A CSV file can't be read with the XLSX engine, CSV files are read with a data step.

Dates are not suitable for variable names, unless you work with

options validvarname=any;

Either way, I suspect that so many columns might overwhelm PROC IMPORT.

Since you seem to have a CSV file, you could create the data step dynamically if there is some logic for the variable names.

After you manage to read the data into SAS, you immediately transpose to a long dataset layout. Dates are data and must not be stored as structure. See Maxim 19.

LBLong21
Calcite | Level 5
Dear Mr. KurtBremser,
Thank you for your advise, I have a mistake with the LIBNAME code. I have fixed and run again with an option but still nothing happened.
However, I have read Maxims of Maximally Efficient SAS Programmers, Maxim 19 and I think it very useful for me as a beginner. I want to know more detail about your solution, I have understood your idea but the data that I have imported not only have problem with the variable name but also the missing data. Hope you show me more.
Kurt_Bremser
Super User

The first thing we need to know: is there any system to those 7K variable names?

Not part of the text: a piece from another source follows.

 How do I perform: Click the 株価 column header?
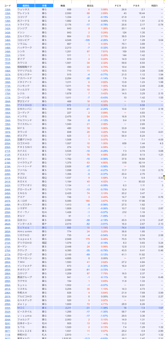click(x=63, y=6)
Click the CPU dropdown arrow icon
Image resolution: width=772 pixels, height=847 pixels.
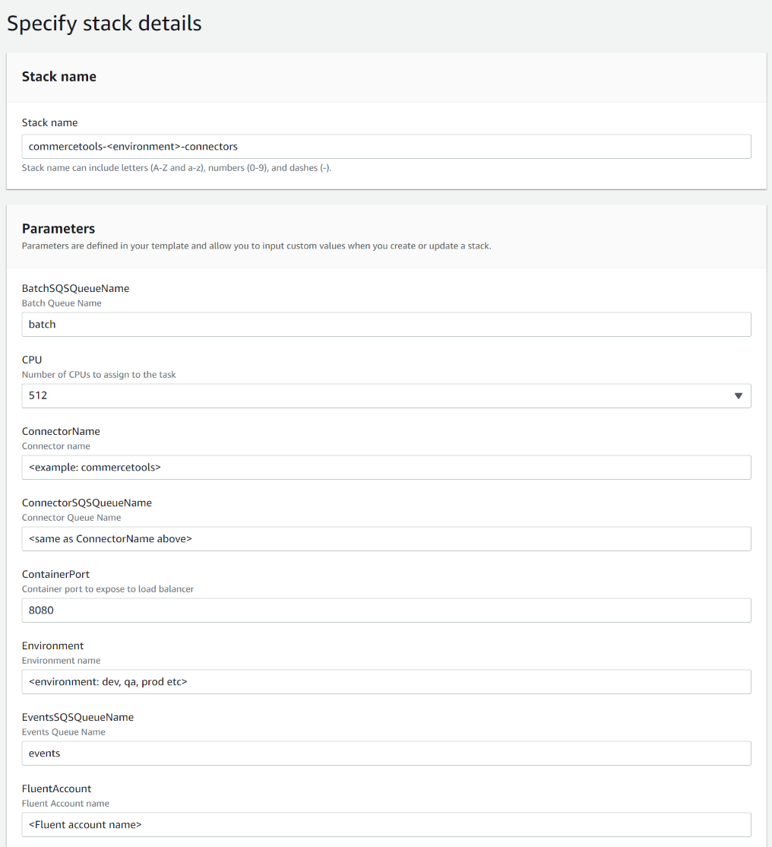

If no, a quick example of the header line of your csv is needed, so we can show you how to read that and dynamically create a data step that reads the data itself.

Once that is done, we will also show you how to do the transpose.

SuCheeTay
SAS Employee
CSV files may be saved as an XLSX file and then you can use the LIBNAME XLSX engine. Alternatively, you can use INFILE and INPUT statements in a DATA step to read the CSV file and provide appropriate column names on the INPUT statement.
LBLong21
Calcite | Level 5
Dear Ms.SuCheeTay,
Thank you for your advise. I don't know how to provide appropriate column names on the INPUT statement that you have mention when I use the INFILE statement, can you show me more about it ? Cause the file is more than 7000 columns, I think it impossible for me to provide the variable name manually. Are there any MACRO ways ?
Tom
Super User Tom
Super User

Do you have an XLSX file or a CSV file? Those are totally different file formats and the right code to use depends on which type you have.

LBLong21
Calcite | Level 5
Hi Tom, I have all of them. But the original is XLSX file.
ballardw
Super User

Are ALL of the columns under date headings?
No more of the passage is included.